La suite de ce premier article co-écrit avec Muriel Gros-Balthazard a été un article avec presque les mêmes auteurs [nom de code Siwa #2] dans la revue Evolutionary Applications, fournissant des résultats pionniers sur la diversité des palmiers dattiers cultivés et non cultivés à Siwa, toujours grâce à notre intégration de l’ethnographie et de la génétique des populations, permettant de mieux comprendre l’interaction entre la gestion de la diversité dans l’oasis (échelle du court terme), et les origines et la dynamique de la diversité à travers la domestication et la diversification (échelle du long terme). Voir : On the necessity of combining ethnobotany and genetics to assess agrobiodiversity and its evolution in crops : a case study on date palms (Phoenix dactylifera L.) in Siwa Oasis, Egypt.

Entretemps a été publié un article d’importance mais où ma contribution fut moindre : The Discovery of Wild Date Palms in Oman Reveals a Complex Domestication History Involving Centers in the Middle East and Africa.


Afficher Échantillonnage de dattiers de la région de Siwa (Égypte)/ par Vincent Battesti sur une carte plus grande
Phoenix dactylifera = Palmier-Dattier.
Redouté, Pierre Joseph, 1759-1840 — artist / Duhamel du Monceau, M., 1700-1782 — Author
Traité des arbres et arbustes que l’on cultive en France en pleine terre, 7 v. [1801-1819] : 498 col. pl. ; 42 cm.
Source : http://digitalgallery.nypl.org/nypl...
(This is actually the Egyptian doum palm, of course). | (Il s’agit en fait du palmier doum d’Egypte, bien entendu).

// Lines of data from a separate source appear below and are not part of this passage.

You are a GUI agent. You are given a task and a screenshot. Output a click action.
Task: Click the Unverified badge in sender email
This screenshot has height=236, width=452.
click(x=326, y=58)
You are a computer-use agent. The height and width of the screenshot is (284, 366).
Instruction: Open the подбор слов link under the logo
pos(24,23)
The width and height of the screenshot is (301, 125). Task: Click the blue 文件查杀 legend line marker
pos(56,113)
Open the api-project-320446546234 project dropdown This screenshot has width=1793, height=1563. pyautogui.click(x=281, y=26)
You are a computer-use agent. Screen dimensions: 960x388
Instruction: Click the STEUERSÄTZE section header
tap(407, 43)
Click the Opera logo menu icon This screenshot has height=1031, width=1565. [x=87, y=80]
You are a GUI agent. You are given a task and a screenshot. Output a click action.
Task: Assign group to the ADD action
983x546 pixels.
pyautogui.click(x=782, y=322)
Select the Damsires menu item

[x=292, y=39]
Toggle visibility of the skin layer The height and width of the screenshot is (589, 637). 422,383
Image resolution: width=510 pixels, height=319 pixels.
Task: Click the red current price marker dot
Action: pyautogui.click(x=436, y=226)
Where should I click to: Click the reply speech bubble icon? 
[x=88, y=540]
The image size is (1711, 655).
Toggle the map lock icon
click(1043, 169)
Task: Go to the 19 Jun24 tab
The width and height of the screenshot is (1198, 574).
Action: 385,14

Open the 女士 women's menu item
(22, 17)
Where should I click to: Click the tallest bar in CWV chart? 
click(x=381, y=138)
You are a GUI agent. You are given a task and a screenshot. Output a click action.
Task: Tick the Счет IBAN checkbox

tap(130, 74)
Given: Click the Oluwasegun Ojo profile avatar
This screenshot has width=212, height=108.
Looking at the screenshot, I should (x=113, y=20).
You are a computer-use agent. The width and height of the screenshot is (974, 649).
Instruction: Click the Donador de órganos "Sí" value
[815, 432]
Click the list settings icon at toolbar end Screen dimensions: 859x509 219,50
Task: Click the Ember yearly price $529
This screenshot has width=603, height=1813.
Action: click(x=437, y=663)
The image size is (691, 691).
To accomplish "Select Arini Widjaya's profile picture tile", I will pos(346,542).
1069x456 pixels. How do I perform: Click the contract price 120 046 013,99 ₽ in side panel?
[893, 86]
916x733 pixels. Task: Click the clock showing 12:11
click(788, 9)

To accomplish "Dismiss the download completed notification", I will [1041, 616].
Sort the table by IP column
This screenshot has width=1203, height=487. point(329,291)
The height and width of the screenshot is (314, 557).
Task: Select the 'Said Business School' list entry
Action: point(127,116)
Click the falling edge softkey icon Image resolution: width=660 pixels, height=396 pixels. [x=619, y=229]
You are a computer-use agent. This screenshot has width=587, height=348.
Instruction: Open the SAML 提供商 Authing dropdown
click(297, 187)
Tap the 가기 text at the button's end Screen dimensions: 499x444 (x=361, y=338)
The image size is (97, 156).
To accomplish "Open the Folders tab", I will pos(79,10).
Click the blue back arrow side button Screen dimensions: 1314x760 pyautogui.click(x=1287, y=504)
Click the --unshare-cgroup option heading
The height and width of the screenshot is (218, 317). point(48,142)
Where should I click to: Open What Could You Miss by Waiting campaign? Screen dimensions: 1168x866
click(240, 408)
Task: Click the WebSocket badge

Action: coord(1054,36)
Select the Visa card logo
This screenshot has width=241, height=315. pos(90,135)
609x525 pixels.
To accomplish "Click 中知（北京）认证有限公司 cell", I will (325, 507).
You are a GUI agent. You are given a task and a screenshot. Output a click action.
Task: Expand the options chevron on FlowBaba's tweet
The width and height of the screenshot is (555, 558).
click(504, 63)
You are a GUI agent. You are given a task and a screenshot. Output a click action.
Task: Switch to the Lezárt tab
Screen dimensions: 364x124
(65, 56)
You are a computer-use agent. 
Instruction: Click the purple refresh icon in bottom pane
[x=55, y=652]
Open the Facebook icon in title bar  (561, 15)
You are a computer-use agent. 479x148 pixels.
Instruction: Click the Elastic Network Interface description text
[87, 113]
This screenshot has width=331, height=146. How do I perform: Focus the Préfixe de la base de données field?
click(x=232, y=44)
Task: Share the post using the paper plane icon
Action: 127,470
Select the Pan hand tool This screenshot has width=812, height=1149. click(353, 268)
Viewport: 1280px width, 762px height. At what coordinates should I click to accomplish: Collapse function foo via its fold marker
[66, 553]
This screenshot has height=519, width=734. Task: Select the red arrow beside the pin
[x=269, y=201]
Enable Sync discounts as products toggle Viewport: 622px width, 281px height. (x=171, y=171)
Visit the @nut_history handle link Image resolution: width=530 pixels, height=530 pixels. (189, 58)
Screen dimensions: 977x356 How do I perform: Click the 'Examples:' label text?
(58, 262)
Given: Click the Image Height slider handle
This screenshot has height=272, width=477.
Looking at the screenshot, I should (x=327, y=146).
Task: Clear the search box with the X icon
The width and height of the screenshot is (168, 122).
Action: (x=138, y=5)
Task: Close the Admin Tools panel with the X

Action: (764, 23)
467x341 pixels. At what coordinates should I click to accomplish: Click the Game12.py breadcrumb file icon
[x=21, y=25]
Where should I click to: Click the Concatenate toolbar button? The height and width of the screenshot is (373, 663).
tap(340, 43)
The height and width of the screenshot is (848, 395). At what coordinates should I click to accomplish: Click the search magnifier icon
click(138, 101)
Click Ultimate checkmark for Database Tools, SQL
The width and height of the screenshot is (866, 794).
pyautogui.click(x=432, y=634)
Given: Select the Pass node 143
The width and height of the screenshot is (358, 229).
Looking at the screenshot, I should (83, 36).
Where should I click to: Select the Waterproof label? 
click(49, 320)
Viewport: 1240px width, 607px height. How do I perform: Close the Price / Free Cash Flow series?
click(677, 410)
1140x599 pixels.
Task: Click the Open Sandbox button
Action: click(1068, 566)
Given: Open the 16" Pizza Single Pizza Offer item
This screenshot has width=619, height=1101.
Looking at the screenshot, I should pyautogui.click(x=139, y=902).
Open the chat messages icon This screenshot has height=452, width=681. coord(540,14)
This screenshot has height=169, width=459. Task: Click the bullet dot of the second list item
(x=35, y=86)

Contrairement à ce qu’indique la légende de ce dessin aux allures savantes de planche botanique, ce n’est pas un palmier dattier, Phœnix dactylifera L. 1753, qui est représenté : les fruits du dattier forment d’importants régimes de petits fruits, ses palmes ont la forme d’une plume (feuilles pennées) et non pas d’un éventail (feuilles palmées) comme sur cette image, et son stipe (ce qui lui sert de tronc) n’est jamais divisé.
Ces caractéristiques laissent penser qu’il s’agit plus probablement d’une représentation d’un palmier doum (Hyphaene thebaica (L.) Mart., 1838). (Cela dit, au moment de la gravure, le palmier doum n’avait pas encore été « inventé » en botanique.)

[1grâce à mon affiliation à NYU, recherche menée avec le support du Hagop Kevorkian Center for Near Eastern Studies, NYU (New York University)

[2Gros-Balthazard, Muriel, 2012 — Sur les origines, l’histoire évolutive et biogéographique du palmier-dattier (Phoenix dactylifera L .) : l’apport de la génétique et de la morphométrie. thèse de doctorat, Université Montpellier II Sciences et Techniques du Languedoc, École doctorale : Systèmes Intégrés en Biologie, Agronomie, Géosciences, Hydrosciences et Environnement (SIBAGHE), Montpellier, 377 p.

[3Ogéron, Clémence, 2012 — Caractérisation morphométrique et ethnographique de l’agrobiodiversité du palmier dattier (Phoenix dactylifera L.) dans l’oasis de Siwa (Égypte). mémoire de master I, Université Montpellier II Sciences et techniques du Languedoc, Centre de Bio-Archéologie et d’Écologie (UMR 5059) de l’Institut de Botanique de Montpellier, Montpellier, c, 17 pl., 24 p.